Date of Award

2012

Degree Type

Thesis

Degree Name

Doctor of Philosophy in Oceanography

Department

Oceanography

First Advisor

John King

Second Advisor

Rebecca Robinson

Abstract

The barrier-lagoon system along the Rhode Island south shore is a vital natural resource that provides critical habitat and protects the state's southern communities against storm damage. The response of this system to changes in global climate is therefore of great interest to those who live along and manage this coastline. Responsible planning and accurate assessment of coastal vulnerability will require consideration of barrier spit evolution on different time scales. Accordingly, this dissertation presents evidence from geologic and instrumental records that are used to examine how the south shore responds to changes in the extent and frequency of coastal storms, and to long-term processes such as sea level rise.

Overwash layers present in a transect of sediment cores from Quonochontaug Pond, RI are used to construct a record of major hurricane landfall spanning the last 2200 years. An annual probability for intense tropical cyclone landfall in Rhode Island was calculated to be 0.45% - a value that is notably similar to other proxy-based reconstructions throughout the western North Atlantic. The record indicates that New England has experienced changes in tropical cyclone climatology during this time, with periods of increased activity during the past ~400 years, and between 1400-2150 cal. yr BP. Similarity in the timing of overwash events between Quonochontaug Pond and sites throughout the western North Atlantic suggests that millennial-scale variability may be the result of basin-wide climatic forcings.

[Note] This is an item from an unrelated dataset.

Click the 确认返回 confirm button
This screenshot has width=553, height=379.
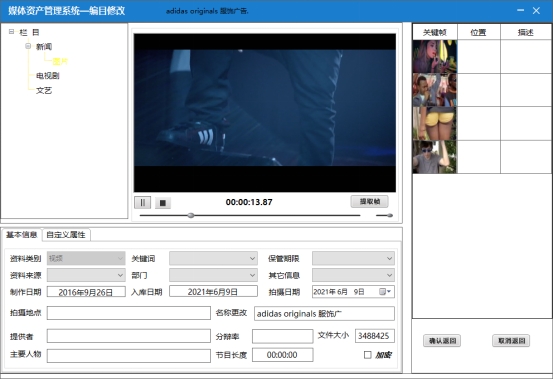click(442, 341)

A long-term dataset of beach profiles is used to construct a high-resolution record of shoreline change at eight transects along the Rhode Island south shore. Shoreline positions were estimated by intersecting a local tidal datum with ~6000 coastal profiles collected over 49 consecutive years. When compared to digital vector shorelines coincident with the survey period, the time-series of profile-derived shorelines demonstrate how sampling frequency and the choice of time-scales for analysis can bias calculated rates of shoreline change. A comparison of rate-of-change methods demonstrates that a weighted regression of vector shorelines depicts true shoreline behavior more accurately than other commonly used techniques. Annual variability resulting from changes in beach morphology in response to storms is quantified, providing the first estimates of such uncertainty for future studies of shoreline change. In addition, the offset between proxy-based, and datum-based shorelines is compared for recent years and is shown to be more than twice as large as previously estimated.

Sea level rise is predicted to be one of the largest and most sustained climate change impacts to coastal environments and populations during the next century. As a result, mitigation strategies that incorporate accelerated rates of sea level rise into coastal planning, design, and habitat restoration are increasing. In Rhode Island, estimates of sea level rise up to and exceeding 1-meter by 2100 will result in dramatic changes on the state's barrier-lagoon coastline. A range of geospatial data are already available for planning - including several high resolution elevation models -- yet future trends will require sustained research to monitor sea level changes and impacts in Rhode Island. We recommend a comprehensive program of coastal monitoring that utilizes high-resolution, sequential topography, high-accuracy geodetic control, and tools to quantify relative sea level change in Rhode Island. Coastal vulnerability can then be gauged with predictive models that integrate multiple datasets and include probabilistic estimates of shoreline response to climate change.